What makes art beautiful or ugly? Umberto Eco's book "On Ugliness" unveils an assortment of fascinating images that ostensibly fall into the "ugly" category. 

In primary school, I spent a lot of time in the library flipping through art books. One of my favourite paintings was by Domenico Ghirlandaio entitled "An old man and his Grandson".  In this image, the grandfather's nose is deformed but the grandson isn't repulsed by it.  He looks at his grandfather with intense affection and it quickly becomes apparent that this man possesses great beauty of character. Art is a powerful teacher.  

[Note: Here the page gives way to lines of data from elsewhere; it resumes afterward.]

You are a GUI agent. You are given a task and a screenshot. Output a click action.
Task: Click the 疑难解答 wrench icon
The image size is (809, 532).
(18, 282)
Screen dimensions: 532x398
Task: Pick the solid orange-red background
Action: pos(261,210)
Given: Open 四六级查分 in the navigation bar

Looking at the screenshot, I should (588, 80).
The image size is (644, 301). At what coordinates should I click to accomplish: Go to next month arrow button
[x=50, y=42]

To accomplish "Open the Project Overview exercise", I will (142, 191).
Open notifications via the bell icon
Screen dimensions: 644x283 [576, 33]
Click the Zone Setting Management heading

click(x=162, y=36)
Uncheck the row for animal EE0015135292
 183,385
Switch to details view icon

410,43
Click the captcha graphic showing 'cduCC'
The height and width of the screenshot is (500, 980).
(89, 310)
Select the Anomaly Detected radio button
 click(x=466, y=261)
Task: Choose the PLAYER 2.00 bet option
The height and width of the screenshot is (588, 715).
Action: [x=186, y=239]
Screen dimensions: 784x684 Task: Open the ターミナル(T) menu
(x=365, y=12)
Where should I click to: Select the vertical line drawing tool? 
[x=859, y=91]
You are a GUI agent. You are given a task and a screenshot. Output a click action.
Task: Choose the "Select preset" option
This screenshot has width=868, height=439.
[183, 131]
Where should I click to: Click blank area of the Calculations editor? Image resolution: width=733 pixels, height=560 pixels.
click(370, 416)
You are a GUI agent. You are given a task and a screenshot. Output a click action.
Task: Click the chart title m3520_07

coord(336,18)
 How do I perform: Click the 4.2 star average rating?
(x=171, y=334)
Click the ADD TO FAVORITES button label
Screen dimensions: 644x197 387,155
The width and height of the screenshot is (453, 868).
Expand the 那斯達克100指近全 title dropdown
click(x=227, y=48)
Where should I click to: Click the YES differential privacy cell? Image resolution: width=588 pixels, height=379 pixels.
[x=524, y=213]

Preconceived ideas about what is beautiful and what is not can lead to self-censorship and ultimately hinder creativity and visual communication. 

Some viewers are taken off guard (needing protector gods perhaps?) by these two charcoal self portraits of mine where I fuse images of ancient sculptures with parts of my face and body. 


I have merely become a crumbling benevolent queen who smiles through it all! Beauty is relative.